**DATA SHOWN**.
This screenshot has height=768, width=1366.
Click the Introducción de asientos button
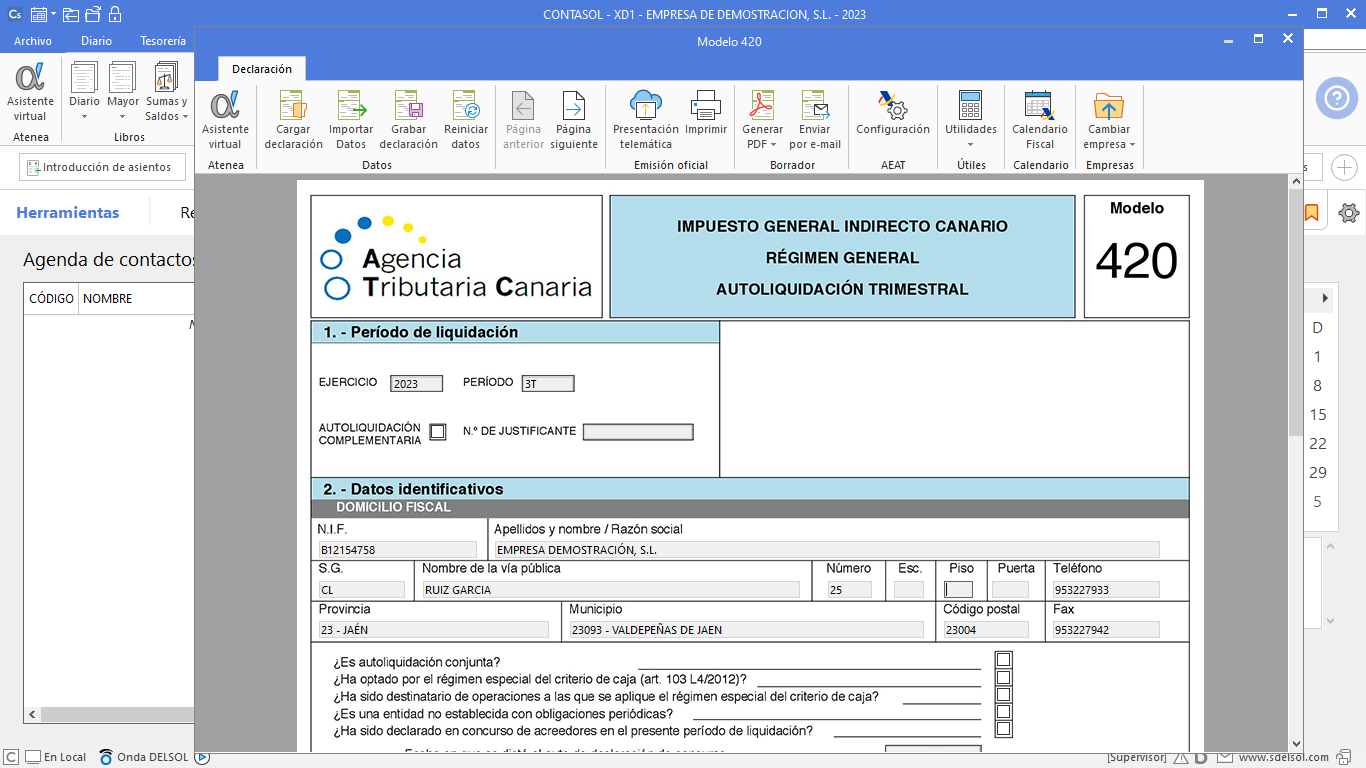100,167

...

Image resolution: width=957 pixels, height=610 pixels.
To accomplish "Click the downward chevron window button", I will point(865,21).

---

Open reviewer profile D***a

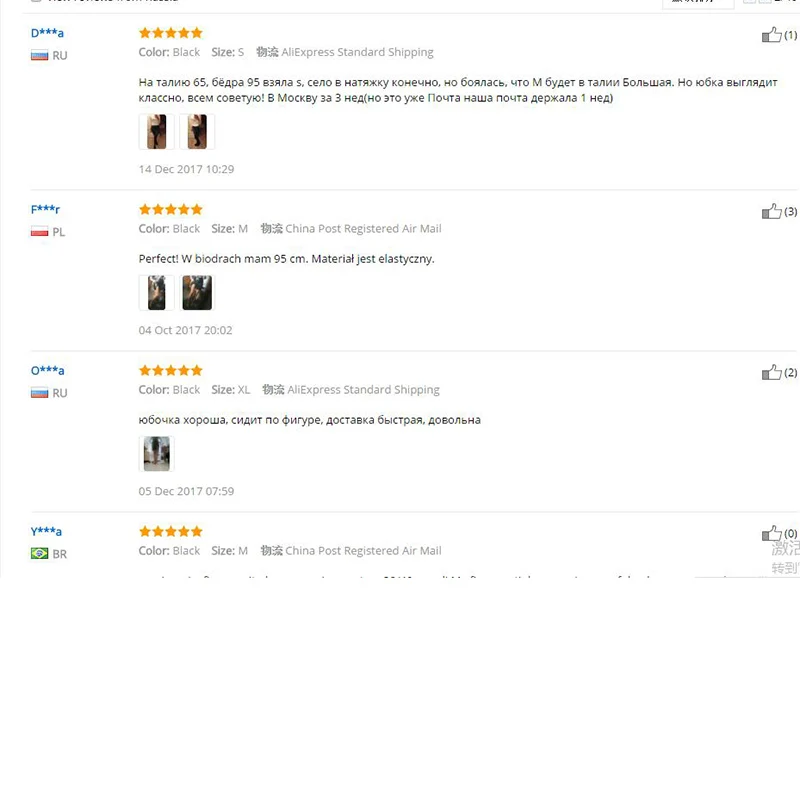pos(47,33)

**TO DO**. List all lines from the entries that include the word "height".

**OUTPUT FOR THIS TASK**.
This screenshot has height=768, width=1366.
Image resolution: width=957 pixels, height=610 pixels.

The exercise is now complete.